• Required work:
Every entry must be duplicated word for word.
[[ Dataset records open ]]
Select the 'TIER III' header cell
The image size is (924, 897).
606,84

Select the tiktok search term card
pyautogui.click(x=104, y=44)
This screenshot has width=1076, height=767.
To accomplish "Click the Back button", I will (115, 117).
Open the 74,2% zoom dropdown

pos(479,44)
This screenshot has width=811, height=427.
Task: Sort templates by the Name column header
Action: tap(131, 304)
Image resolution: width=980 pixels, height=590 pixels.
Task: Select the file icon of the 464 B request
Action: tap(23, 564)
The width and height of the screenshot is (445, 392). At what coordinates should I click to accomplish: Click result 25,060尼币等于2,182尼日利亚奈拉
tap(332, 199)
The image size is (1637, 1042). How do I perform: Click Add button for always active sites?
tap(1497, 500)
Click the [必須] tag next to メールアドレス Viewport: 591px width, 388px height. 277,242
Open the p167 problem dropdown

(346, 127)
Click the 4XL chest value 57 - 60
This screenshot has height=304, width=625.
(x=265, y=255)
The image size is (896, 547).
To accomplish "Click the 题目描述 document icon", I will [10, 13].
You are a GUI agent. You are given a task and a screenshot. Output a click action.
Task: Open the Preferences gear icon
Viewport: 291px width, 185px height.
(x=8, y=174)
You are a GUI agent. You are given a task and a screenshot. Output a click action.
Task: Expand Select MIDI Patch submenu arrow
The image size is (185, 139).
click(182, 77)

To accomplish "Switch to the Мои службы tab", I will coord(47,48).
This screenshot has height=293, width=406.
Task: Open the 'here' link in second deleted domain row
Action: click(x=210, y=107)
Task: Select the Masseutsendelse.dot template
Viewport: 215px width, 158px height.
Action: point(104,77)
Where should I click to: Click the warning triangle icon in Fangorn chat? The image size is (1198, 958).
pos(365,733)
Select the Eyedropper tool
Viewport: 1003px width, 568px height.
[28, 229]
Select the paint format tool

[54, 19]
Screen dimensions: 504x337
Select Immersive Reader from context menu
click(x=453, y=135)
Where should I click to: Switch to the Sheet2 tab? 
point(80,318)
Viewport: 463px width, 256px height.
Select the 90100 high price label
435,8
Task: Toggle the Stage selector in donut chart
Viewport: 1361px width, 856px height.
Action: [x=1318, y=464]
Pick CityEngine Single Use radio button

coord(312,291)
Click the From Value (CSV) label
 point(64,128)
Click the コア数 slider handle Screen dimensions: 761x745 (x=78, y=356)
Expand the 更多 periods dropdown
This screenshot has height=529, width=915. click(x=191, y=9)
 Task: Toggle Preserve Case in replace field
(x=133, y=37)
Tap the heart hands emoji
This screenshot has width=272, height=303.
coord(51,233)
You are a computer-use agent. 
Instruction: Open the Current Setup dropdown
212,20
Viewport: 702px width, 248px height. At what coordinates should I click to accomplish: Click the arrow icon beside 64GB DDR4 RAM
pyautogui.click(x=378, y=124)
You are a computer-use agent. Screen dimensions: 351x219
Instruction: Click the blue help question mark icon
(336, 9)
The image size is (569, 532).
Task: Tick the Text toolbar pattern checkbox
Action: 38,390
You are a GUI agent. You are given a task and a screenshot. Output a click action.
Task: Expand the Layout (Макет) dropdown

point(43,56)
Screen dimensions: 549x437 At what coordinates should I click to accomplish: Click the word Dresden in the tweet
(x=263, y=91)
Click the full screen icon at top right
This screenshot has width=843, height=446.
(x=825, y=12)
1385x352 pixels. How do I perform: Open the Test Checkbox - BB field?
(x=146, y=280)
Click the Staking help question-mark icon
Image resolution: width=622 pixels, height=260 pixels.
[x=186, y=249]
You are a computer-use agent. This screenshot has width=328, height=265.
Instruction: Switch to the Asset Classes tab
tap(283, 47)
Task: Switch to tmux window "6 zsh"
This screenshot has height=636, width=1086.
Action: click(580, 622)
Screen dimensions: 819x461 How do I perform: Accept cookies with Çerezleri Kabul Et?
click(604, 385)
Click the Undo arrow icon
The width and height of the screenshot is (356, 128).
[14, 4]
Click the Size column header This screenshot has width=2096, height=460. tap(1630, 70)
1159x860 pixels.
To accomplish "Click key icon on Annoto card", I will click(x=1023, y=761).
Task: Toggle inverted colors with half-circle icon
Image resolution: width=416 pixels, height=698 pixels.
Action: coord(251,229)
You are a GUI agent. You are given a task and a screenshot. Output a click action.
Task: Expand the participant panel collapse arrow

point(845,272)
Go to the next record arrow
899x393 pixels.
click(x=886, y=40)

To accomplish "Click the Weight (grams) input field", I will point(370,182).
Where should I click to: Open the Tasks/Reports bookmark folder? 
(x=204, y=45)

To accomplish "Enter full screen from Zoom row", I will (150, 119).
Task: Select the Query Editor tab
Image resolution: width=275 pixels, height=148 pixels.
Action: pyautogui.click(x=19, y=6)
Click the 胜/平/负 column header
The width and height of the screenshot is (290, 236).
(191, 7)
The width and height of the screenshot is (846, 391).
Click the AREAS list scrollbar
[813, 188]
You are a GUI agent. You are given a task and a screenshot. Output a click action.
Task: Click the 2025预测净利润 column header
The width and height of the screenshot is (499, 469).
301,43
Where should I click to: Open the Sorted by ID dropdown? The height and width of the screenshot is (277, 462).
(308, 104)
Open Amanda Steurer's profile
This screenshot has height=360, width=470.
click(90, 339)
[[ Dataset records closed ]]
• Written reply:
Select the 'TIER III' header cell
The image size is (924, 897).
606,84

Select the tiktok search term card
pyautogui.click(x=104, y=44)
This screenshot has width=1076, height=767.
To accomplish "Click the Back button", I will (115, 117).
Open the 74,2% zoom dropdown

pos(479,44)
This screenshot has width=811, height=427.
Task: Sort templates by the Name column header
Action: tap(131, 304)
Image resolution: width=980 pixels, height=590 pixels.
Task: Select the file icon of the 464 B request
Action: tap(23, 564)
The width and height of the screenshot is (445, 392). At what coordinates should I click to accomplish: Click result 25,060尼币等于2,182尼日利亚奈拉
tap(332, 199)
The image size is (1637, 1042). How do I perform: Click Add button for always active sites?
tap(1497, 500)
Click the [必須] tag next to メールアドレス Viewport: 591px width, 388px height. 277,242
Open the p167 problem dropdown

(346, 127)
Click the 4XL chest value 57 - 60
This screenshot has height=304, width=625.
(x=265, y=255)
The image size is (896, 547).
To accomplish "Click the 题目描述 document icon", I will [10, 13].
You are a GUI agent. You are given a task and a screenshot. Output a click action.
Task: Open the Preferences gear icon
Viewport: 291px width, 185px height.
(x=8, y=174)
You are a GUI agent. You are given a task and a screenshot. Output a click action.
Task: Expand Select MIDI Patch submenu arrow
The image size is (185, 139).
click(182, 77)

To accomplish "Switch to the Мои службы tab", I will coord(47,48).
This screenshot has height=293, width=406.
Task: Open the 'here' link in second deleted domain row
Action: click(x=210, y=107)
Task: Select the Masseutsendelse.dot template
Viewport: 215px width, 158px height.
Action: point(104,77)
Where should I click to: Click the warning triangle icon in Fangorn chat? The image size is (1198, 958).
pos(365,733)
Select the Eyedropper tool
Viewport: 1003px width, 568px height.
[28, 229]
Select the paint format tool

[54, 19]
Screen dimensions: 504x337
Select Immersive Reader from context menu
click(x=453, y=135)
Where should I click to: Switch to the Sheet2 tab? 
point(80,318)
Viewport: 463px width, 256px height.
Select the 90100 high price label
435,8
Task: Toggle the Stage selector in donut chart
Viewport: 1361px width, 856px height.
Action: [x=1318, y=464]
Pick CityEngine Single Use radio button

coord(312,291)
Click the From Value (CSV) label
 point(64,128)
Click the コア数 slider handle Screen dimensions: 761x745 (x=78, y=356)
Expand the 更多 periods dropdown
This screenshot has height=529, width=915. click(x=191, y=9)
 Task: Toggle Preserve Case in replace field
(x=133, y=37)
Tap the heart hands emoji
This screenshot has width=272, height=303.
coord(51,233)
You are a computer-use agent. 
Instruction: Open the Current Setup dropdown
212,20
Viewport: 702px width, 248px height. At what coordinates should I click to accomplish: Click the arrow icon beside 64GB DDR4 RAM
pyautogui.click(x=378, y=124)
You are a computer-use agent. Screen dimensions: 351x219
Instruction: Click the blue help question mark icon
(336, 9)
The image size is (569, 532).
Task: Tick the Text toolbar pattern checkbox
Action: 38,390
You are a GUI agent. You are given a task and a screenshot. Output a click action.
Task: Expand the Layout (Макет) dropdown

point(43,56)
Screen dimensions: 549x437 At what coordinates should I click to accomplish: Click the word Dresden in the tweet
(x=263, y=91)
Click the full screen icon at top right
This screenshot has width=843, height=446.
(x=825, y=12)
1385x352 pixels. How do I perform: Open the Test Checkbox - BB field?
(x=146, y=280)
Click the Staking help question-mark icon
Image resolution: width=622 pixels, height=260 pixels.
[x=186, y=249]
You are a computer-use agent. This screenshot has width=328, height=265.
Instruction: Switch to the Asset Classes tab
tap(283, 47)
Task: Switch to tmux window "6 zsh"
This screenshot has height=636, width=1086.
Action: click(580, 622)
Screen dimensions: 819x461 How do I perform: Accept cookies with Çerezleri Kabul Et?
click(604, 385)
Click the Undo arrow icon
The width and height of the screenshot is (356, 128).
[14, 4]
Click the Size column header This screenshot has width=2096, height=460. tap(1630, 70)
1159x860 pixels.
To accomplish "Click key icon on Annoto card", I will click(x=1023, y=761).
Task: Toggle inverted colors with half-circle icon
Image resolution: width=416 pixels, height=698 pixels.
Action: coord(251,229)
You are a GUI agent. You are given a task and a screenshot. Output a click action.
Task: Expand the participant panel collapse arrow

point(845,272)
Go to the next record arrow
899x393 pixels.
click(x=886, y=40)

To accomplish "Click the Weight (grams) input field", I will point(370,182).
Where should I click to: Open the Tasks/Reports bookmark folder? 
(x=204, y=45)

To accomplish "Enter full screen from Zoom row", I will (150, 119).
Task: Select the Query Editor tab
Image resolution: width=275 pixels, height=148 pixels.
Action: pyautogui.click(x=19, y=6)
Click the 胜/平/负 column header
The width and height of the screenshot is (290, 236).
(191, 7)
The width and height of the screenshot is (846, 391).
Click the AREAS list scrollbar
[813, 188]
You are a GUI agent. You are given a task and a screenshot. Output a click action.
Task: Click the 2025预测净利润 column header
The width and height of the screenshot is (499, 469).
301,43
Where should I click to: Open the Sorted by ID dropdown? The height and width of the screenshot is (277, 462).
(308, 104)
Open Amanda Steurer's profile
This screenshot has height=360, width=470.
click(90, 339)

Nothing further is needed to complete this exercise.